Task input —
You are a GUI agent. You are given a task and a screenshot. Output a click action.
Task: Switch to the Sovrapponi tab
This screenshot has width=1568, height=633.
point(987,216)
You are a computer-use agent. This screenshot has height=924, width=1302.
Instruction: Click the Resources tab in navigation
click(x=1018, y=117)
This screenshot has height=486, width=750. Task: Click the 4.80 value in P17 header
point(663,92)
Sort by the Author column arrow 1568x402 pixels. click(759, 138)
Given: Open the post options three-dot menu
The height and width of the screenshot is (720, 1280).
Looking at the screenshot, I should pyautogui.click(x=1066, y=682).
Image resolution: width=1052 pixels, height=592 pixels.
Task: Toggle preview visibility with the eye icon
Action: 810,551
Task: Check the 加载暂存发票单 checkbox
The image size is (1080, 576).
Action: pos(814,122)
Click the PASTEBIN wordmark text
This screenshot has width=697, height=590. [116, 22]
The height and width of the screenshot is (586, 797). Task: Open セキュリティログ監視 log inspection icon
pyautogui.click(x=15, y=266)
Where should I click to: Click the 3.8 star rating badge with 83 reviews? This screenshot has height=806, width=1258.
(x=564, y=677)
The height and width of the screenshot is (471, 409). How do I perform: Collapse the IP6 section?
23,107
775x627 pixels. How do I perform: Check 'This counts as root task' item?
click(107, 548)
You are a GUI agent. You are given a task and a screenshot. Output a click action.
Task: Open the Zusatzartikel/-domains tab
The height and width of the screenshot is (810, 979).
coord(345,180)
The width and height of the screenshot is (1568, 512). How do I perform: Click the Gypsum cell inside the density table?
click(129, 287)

Aim of the exercise —
The whole listing above should be output again exactly.

Exercise answer —
You are a GUI agent. You are given a task and a screenshot. Output a click action.
Task: Switch to the Sovrapponi tab
This screenshot has width=1568, height=633.
point(987,216)
You are a computer-use agent. This screenshot has height=924, width=1302.
Instruction: Click the Resources tab in navigation
click(x=1018, y=117)
This screenshot has height=486, width=750. Task: Click the 4.80 value in P17 header
point(663,92)
Sort by the Author column arrow 1568x402 pixels. click(759, 138)
Given: Open the post options three-dot menu
The height and width of the screenshot is (720, 1280).
Looking at the screenshot, I should pyautogui.click(x=1066, y=682).
Image resolution: width=1052 pixels, height=592 pixels.
Task: Toggle preview visibility with the eye icon
Action: 810,551
Task: Check the 加载暂存发票单 checkbox
The image size is (1080, 576).
Action: pos(814,122)
Click the PASTEBIN wordmark text
This screenshot has width=697, height=590. [116, 22]
The height and width of the screenshot is (586, 797). Task: Open セキュリティログ監視 log inspection icon
pyautogui.click(x=15, y=266)
Where should I click to: Click the 3.8 star rating badge with 83 reviews? This screenshot has height=806, width=1258.
(x=564, y=677)
The height and width of the screenshot is (471, 409). How do I perform: Collapse the IP6 section?
23,107
775x627 pixels. How do I perform: Check 'This counts as root task' item?
click(107, 548)
You are a GUI agent. You are given a task and a screenshot. Output a click action.
Task: Open the Zusatzartikel/-domains tab
The height and width of the screenshot is (810, 979).
coord(345,180)
The width and height of the screenshot is (1568, 512). How do I perform: Click the Gypsum cell inside the density table?
click(129, 287)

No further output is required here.